While acknowledging that Dr. Bailey had not performed a conventional claim comparison (appropriately so, he not being a patent attorney), CVC argued that "CVC's motion identifies relevant terms (pertinent to Kowalski's assessments and recited in Broad's involved claims) and offers comparisons sufficient to support the requested relief, all supported by Bailey's declaration (italics in brief).  In a related criticism, CVC argued that Broad's insistence that Dr. Bailey's analysis was deficient (inter alia, for not performing a "claim-by-claim analysis") "ignores [the Broad's] own attorney's inventorship analysis" and that "[n]othing more is required to establish that Broad failed to name the correct inventors than its attorney's sworn testimony that these individuals made inventive contributions."  Similarly, CVC argued that criticism that its analysis had not considered the consistencies in the inventorship analyses between the EP applications and the patents-in-interference was inapposite because it was only the inconsistencies that are relevant to their misjoinder motion.  Nor, according to CVC, were the various priority relationships between these applications or patents relevant; what was relevant were the differences in inventorship in applications and patents having the same claimed subject matter.

Finally on substantive issues, CVC countered Broad's argument that statements by its attorney cannot be used as admissions in this interference.  According to CVC, this is contrary to Fed. R. Evid. 801(d)(2), which apply in interferences under 37 C.F.R. § 42.62, as admissible admissions against interest.  CVC's brief cites a variety of legal precedent contrary to Broad's argument, including Williams v. Union Carbide Corp., 790 F.2d 552, 555-556 (6th Cir. 1986), and U.S. v. McKeon, 738 F.2d 26, 30 (2d Cir. 1984) (citing Oscanyan v. Arms Co., 103 U.S. 261, 263 (1880) (none of which apparently in either the patent context or involving proceedings before the U.S. PTO or PTAB).  More relevant are CVC's arguments that Broad relied upon Mr. Kowalski's declaration and should not now be allowed to disclaim it ("Broad cannot use the Kowalski Declaration to support its European opposition proceeding and in a later proceeding, like this interference, discount and abandon the same sworn testimony"), citing Pfizer Inc. v. Teva Pharm. USA, Inc., 2006 WL 3041102 at *4-5 (D.N.J. 2006) and perhaps most tellingly, Therasense, Inc. v. Becton Dicksinson & Co., 864 F.Supp.2d 856 (N.D. Cal. 2012).  CVC also supports its argument that Mr. Kowalski's declaration is admissible in this interference in support of CVC's motion for invalidity due to misjoinder because it is an admission against interest, citing Garrido v. Holt, 547 Fed. Appx. 974, n.3 (Fed.
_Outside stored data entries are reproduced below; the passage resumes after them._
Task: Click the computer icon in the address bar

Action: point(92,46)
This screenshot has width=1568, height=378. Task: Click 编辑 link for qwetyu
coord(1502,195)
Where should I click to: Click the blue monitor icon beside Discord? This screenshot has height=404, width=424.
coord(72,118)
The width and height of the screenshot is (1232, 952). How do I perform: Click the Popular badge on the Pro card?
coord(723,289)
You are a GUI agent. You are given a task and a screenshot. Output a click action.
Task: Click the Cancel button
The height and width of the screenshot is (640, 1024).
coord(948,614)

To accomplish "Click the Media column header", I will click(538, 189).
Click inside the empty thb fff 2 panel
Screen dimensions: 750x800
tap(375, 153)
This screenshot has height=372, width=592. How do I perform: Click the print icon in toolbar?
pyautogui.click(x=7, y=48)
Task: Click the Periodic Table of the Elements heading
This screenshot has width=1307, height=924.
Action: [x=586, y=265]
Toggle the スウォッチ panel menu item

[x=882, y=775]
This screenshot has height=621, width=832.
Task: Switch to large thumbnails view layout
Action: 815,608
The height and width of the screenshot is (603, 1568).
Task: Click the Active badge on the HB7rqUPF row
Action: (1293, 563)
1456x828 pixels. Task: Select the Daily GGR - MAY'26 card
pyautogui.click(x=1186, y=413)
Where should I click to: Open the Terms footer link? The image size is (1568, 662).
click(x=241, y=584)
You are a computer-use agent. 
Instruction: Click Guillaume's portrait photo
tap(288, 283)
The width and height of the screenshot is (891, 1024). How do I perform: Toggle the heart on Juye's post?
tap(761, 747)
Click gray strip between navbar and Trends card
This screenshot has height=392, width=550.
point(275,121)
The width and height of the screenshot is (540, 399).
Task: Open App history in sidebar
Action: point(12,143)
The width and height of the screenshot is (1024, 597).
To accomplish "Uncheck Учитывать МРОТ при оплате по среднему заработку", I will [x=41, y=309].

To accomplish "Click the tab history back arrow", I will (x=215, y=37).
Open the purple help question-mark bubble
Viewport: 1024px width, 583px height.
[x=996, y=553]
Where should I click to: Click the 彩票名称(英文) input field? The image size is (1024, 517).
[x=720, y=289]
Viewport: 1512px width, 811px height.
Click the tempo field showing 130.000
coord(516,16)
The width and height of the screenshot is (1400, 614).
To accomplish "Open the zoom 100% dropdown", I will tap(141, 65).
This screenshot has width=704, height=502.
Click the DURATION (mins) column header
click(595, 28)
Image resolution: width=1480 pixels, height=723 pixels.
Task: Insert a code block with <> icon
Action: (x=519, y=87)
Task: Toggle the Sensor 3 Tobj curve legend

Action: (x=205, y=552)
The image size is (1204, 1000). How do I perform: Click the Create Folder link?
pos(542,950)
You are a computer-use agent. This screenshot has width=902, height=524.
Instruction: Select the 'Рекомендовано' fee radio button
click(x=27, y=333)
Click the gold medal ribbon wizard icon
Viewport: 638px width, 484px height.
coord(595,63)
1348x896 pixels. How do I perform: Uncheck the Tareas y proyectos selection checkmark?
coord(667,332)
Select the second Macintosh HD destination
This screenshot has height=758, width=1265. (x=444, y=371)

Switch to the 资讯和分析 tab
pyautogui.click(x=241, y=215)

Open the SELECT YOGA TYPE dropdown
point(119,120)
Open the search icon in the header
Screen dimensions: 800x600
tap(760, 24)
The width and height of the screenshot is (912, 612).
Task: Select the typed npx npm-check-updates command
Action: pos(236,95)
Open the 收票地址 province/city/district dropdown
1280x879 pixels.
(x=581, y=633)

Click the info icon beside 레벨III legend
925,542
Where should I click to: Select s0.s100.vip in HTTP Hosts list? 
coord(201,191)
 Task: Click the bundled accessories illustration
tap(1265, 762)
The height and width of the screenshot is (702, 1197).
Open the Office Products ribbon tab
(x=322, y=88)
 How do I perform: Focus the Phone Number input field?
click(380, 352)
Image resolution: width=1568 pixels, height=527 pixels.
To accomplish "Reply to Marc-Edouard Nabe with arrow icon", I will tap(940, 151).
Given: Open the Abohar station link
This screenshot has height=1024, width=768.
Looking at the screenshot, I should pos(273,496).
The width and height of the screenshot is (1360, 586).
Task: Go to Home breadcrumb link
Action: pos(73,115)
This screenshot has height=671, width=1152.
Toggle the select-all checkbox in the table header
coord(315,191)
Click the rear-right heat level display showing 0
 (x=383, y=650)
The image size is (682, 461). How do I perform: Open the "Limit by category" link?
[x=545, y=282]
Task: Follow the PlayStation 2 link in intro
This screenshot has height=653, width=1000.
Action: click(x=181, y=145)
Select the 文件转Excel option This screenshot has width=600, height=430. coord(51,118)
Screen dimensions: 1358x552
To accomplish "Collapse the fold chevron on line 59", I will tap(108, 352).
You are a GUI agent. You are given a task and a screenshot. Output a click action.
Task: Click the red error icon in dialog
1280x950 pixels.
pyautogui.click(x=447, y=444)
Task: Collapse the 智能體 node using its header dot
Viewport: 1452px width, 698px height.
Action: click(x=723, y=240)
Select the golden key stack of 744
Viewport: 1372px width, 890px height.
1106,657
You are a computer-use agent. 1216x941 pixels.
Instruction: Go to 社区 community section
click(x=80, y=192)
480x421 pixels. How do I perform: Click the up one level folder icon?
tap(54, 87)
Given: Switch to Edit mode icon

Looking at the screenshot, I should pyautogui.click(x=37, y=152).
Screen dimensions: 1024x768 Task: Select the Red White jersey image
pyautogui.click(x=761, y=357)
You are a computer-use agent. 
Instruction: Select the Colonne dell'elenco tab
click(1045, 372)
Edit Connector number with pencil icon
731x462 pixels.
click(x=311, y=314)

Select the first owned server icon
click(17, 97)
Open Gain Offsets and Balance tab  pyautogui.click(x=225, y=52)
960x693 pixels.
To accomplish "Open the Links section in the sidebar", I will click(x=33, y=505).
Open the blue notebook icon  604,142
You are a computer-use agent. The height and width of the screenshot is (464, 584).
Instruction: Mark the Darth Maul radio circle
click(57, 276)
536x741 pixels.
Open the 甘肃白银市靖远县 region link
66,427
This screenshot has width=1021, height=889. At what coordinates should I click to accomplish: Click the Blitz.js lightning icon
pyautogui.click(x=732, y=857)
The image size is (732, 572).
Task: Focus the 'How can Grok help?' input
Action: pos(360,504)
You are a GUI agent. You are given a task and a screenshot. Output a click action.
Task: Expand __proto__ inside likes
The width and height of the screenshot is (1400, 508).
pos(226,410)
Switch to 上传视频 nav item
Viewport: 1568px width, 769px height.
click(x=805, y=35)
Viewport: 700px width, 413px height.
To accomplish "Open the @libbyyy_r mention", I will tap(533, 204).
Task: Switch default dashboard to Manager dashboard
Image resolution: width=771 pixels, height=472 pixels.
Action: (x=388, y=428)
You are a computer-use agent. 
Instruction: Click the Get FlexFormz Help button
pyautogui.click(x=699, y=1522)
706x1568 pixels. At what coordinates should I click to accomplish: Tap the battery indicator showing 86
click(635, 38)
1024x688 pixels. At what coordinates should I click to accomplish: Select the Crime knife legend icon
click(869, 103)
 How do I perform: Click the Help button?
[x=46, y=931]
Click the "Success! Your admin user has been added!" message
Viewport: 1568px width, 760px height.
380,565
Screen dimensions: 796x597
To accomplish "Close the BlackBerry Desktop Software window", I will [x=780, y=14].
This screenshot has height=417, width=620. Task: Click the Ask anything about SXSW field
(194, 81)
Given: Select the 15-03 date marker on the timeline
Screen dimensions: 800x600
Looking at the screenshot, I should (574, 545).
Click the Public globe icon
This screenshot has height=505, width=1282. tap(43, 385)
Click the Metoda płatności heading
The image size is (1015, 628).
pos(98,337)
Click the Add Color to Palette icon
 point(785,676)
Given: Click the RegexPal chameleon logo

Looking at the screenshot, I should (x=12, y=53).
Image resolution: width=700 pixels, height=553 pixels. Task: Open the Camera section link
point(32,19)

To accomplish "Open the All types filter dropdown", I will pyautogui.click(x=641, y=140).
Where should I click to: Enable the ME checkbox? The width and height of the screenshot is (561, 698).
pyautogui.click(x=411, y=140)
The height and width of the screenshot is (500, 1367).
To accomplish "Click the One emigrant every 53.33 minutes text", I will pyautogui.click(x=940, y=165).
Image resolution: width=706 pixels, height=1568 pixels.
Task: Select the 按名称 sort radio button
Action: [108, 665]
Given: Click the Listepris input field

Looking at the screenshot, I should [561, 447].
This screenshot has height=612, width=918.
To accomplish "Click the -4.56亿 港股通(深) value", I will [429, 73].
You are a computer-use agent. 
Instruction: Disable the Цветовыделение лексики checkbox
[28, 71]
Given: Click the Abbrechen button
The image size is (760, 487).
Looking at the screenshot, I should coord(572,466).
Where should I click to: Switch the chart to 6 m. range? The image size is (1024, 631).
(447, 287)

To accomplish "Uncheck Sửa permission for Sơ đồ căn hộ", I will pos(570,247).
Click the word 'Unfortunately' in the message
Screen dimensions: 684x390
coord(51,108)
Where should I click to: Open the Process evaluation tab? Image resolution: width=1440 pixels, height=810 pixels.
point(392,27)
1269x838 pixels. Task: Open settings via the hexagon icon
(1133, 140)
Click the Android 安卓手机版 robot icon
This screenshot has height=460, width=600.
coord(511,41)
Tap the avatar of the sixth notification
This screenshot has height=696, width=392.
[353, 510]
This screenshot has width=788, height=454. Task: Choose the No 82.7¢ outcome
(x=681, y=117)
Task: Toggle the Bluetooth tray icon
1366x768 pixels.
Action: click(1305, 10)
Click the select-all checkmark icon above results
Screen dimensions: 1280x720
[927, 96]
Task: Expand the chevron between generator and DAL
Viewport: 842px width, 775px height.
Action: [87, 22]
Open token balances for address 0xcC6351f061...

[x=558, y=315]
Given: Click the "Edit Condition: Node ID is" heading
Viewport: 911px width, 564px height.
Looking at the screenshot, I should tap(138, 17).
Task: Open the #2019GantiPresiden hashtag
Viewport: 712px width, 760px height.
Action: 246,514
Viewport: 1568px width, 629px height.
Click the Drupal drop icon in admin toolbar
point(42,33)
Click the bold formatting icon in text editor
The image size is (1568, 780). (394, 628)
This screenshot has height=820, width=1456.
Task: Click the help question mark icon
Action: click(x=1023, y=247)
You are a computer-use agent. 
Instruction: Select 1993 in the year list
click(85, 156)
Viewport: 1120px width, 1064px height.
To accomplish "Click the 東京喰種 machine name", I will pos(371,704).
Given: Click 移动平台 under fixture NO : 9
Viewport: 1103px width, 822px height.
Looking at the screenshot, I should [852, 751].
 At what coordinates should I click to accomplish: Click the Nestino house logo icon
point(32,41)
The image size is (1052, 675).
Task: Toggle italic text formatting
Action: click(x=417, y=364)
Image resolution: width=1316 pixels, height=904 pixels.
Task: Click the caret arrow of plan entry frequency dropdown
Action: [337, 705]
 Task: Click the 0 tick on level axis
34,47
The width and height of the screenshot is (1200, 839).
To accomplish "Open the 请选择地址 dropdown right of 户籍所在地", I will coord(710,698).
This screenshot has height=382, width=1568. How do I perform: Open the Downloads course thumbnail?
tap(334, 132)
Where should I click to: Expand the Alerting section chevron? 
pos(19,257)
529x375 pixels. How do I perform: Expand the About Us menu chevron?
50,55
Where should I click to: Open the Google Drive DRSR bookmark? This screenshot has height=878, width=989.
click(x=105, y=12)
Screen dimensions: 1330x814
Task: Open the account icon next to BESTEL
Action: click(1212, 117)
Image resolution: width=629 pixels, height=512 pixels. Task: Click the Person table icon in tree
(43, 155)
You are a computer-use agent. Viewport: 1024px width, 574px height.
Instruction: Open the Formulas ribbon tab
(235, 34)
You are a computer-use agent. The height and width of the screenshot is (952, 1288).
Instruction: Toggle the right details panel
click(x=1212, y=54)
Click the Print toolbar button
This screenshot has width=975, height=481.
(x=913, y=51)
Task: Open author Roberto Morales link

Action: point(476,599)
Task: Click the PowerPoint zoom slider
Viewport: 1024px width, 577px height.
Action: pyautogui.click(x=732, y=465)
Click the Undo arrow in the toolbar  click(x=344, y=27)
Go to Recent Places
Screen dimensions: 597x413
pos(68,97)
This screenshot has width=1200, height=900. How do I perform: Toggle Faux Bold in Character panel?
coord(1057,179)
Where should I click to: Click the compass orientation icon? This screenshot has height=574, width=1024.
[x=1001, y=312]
Cir. 2013), and Fed R Evid. 804(b)(3) and distinguishing precedent cited by Broad in its opposition.

Procedurally, CVC argued that Broad's motion to change inventorship as a remedy to any infirmities in inventorship is not appropriate for the reasons set forth in its opposition to Broad's motion for this remedy (see "CVC Files Substantive Motion No. 3 (for Improper Inventorship) and Broad Opposes"), as well as being barred by laches and purported bad faith.  Finally, CVC reiterates in brief its argument that only the Director is empowered under the statute to file a Certificate of Correction in an inventorship dispute and there is no evidence that the Director has delegated this authority to the Board.

DISCLAIMER: Because of the generality of this update, the information provided herein may not be applicable in all situations and should not be acted upon without specific legal advice based on particular situations.